Selama tiga dekade, tubuh Paljor, yang terkenal karena mengenakan sepatu bot berwarna hijau cerah, telah menjadi penanda tragis di lereng Everest. Kini, upaya evakuasi sedang direncanakan untuk memindahkan jenazah tersebut dari lokasi terakhirnya di ketinggian 8.500 meter di atas permukaan laut. Keberadaan ‘Green Boots’ ini bukan hanya menjadi saksi bisu keganasan alam, tetapi juga memicu keingintahuan ilmiah tentang ketahanan tubuh manusia terhadap kondisi yang sangat dingin dan kering.
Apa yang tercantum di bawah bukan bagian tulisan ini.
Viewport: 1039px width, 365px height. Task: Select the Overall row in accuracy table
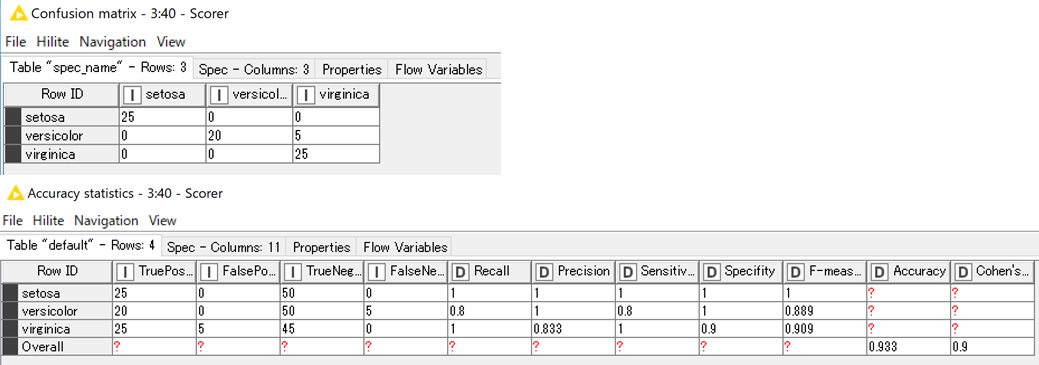(x=518, y=346)
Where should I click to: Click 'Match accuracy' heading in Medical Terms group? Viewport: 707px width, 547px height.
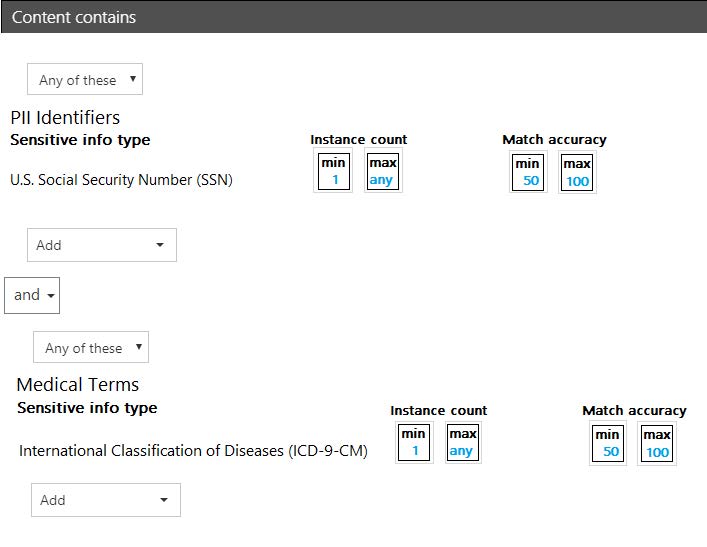(x=634, y=410)
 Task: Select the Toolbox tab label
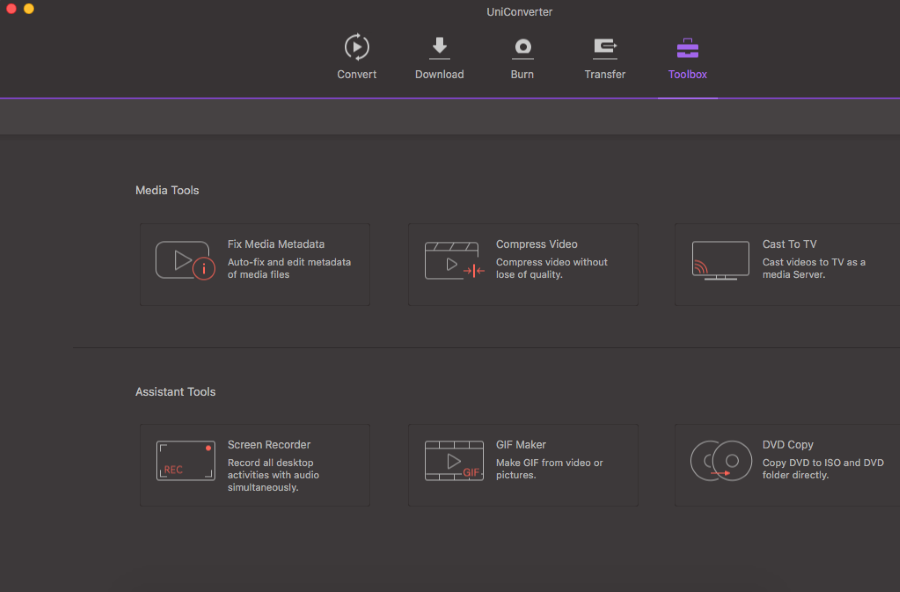coord(688,74)
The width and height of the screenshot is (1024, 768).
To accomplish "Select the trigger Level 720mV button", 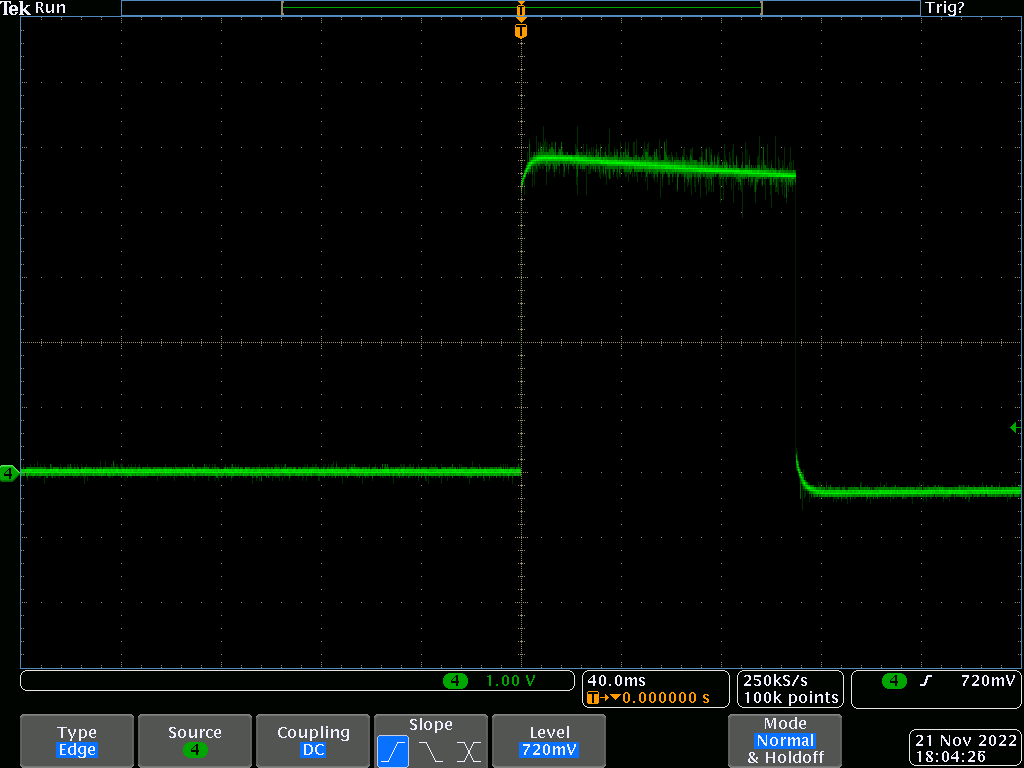I will (549, 741).
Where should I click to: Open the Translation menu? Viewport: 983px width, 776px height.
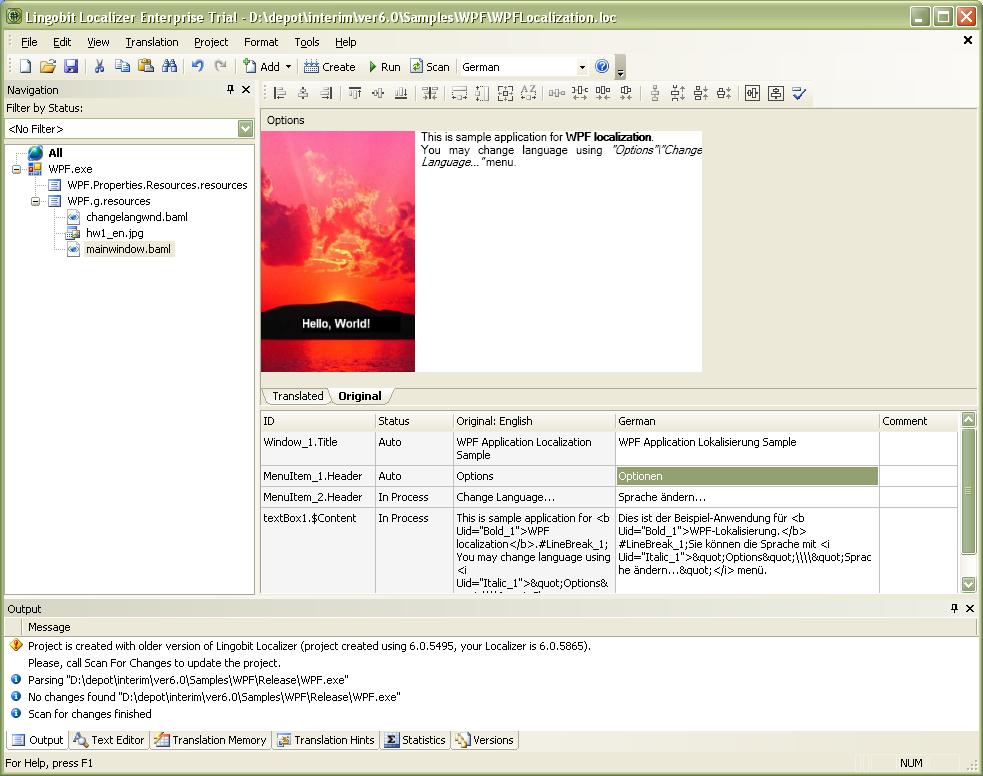click(151, 42)
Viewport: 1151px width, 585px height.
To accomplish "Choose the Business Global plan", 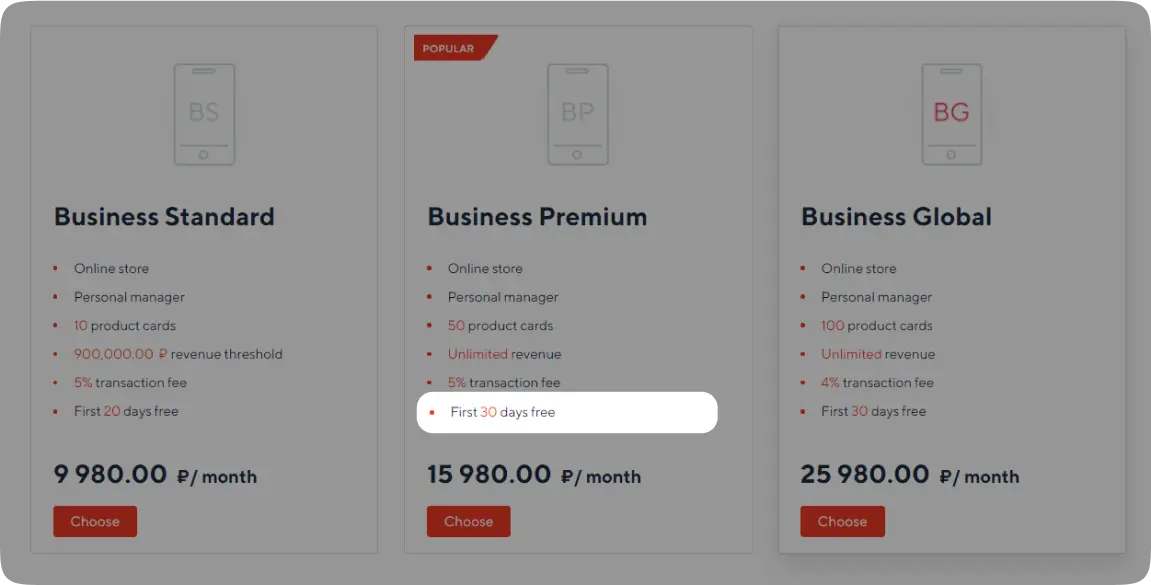I will click(842, 521).
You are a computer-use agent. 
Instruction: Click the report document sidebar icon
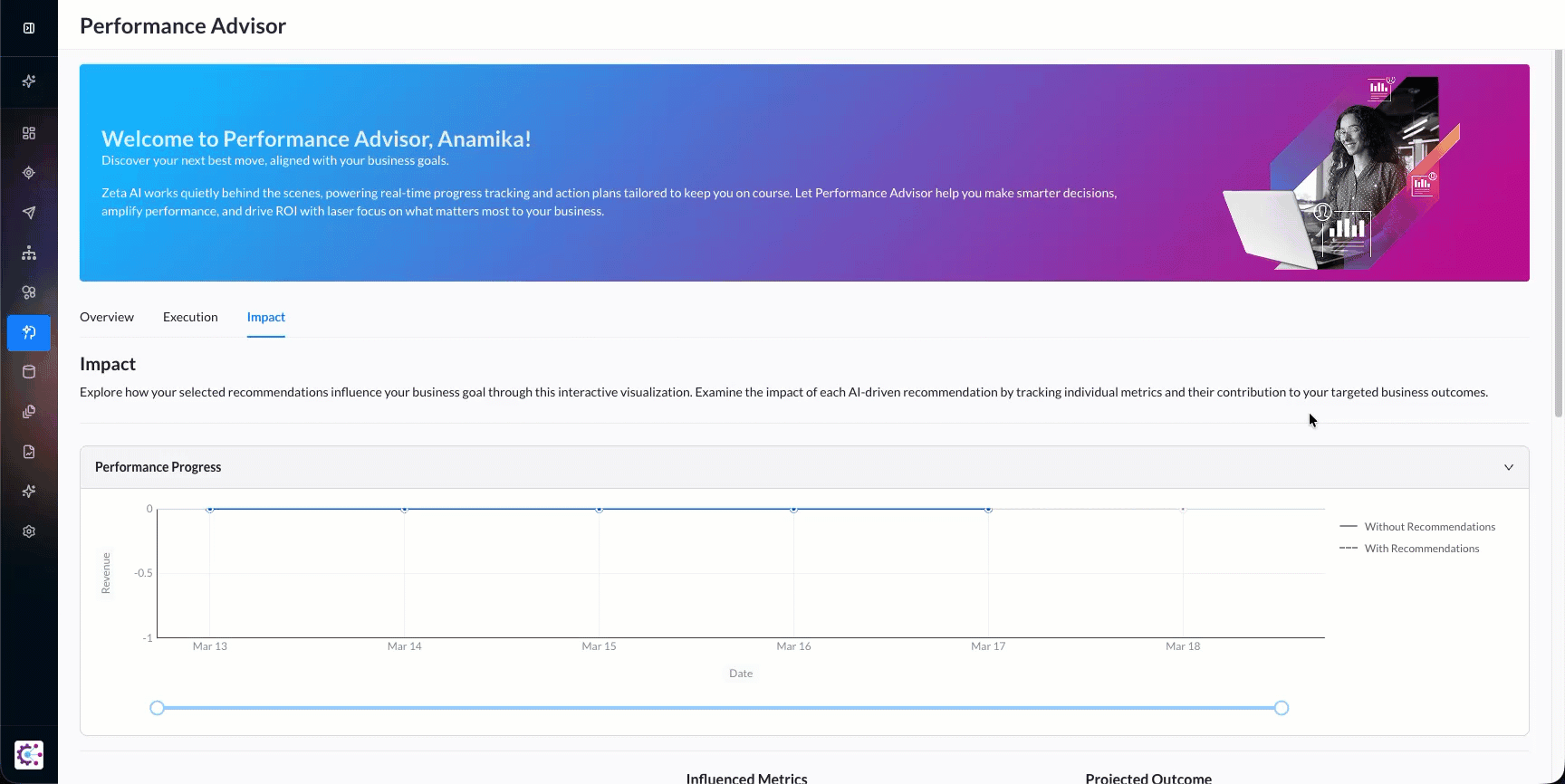(x=29, y=452)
Proses pembusukan pada umumnya melibatkan aktivitas bakteri dan enzim yang memecah jaringan tubuh. Namun, di lingkungan Gunung Everest yang ekstrem, faktor-faktor ini sangat terhambat. Suhu yang sangat rendah di puncak Everest, yang bisa mencapai di bawah -30 derajat Celsius, secara efektif menghentikan atau memperlambat aktivitas mikroorganisme penyebab pembusukan. Beku yang konstan menciptakan kondisi mumifikasi alami.

Selain suhu dingin, kelembaban yang sangat rendah di Everest juga berperan penting. Udara yang kering menarik kelembaban dari jaringan tubuh, menyebabkan dehidrasi yang signifikan. Proses dehidrasi ini, yang dikenal sebagai desikasi, juga menghambat aktivitas bakteri dan menjaga integritas jaringan tubuh. Dengan demikian, tubuh tidak membusuk seperti yang terjadi di lingkungan yang hangat dan lembab.

Lingkungan Everest yang keras juga minim terhadap serangga atau hewan pemakan bangkai yang dapat mempercepat proses dekomposisi. Kombinasi suhu beku, udara kering, dan minimnya organisme pengurai inilah yang memungkinkan jenazah seperti ‘Green Boots’ bertahan dalam kondisi yang relatif utuh selama puluhan tahun. Penemuan dan keberadaan ‘Green Boots’ ini memberikan perspektif unik tentang bagaimana alam dapat melestarikan jejak manusia di tempat-tempat yang paling terpencil di bumi.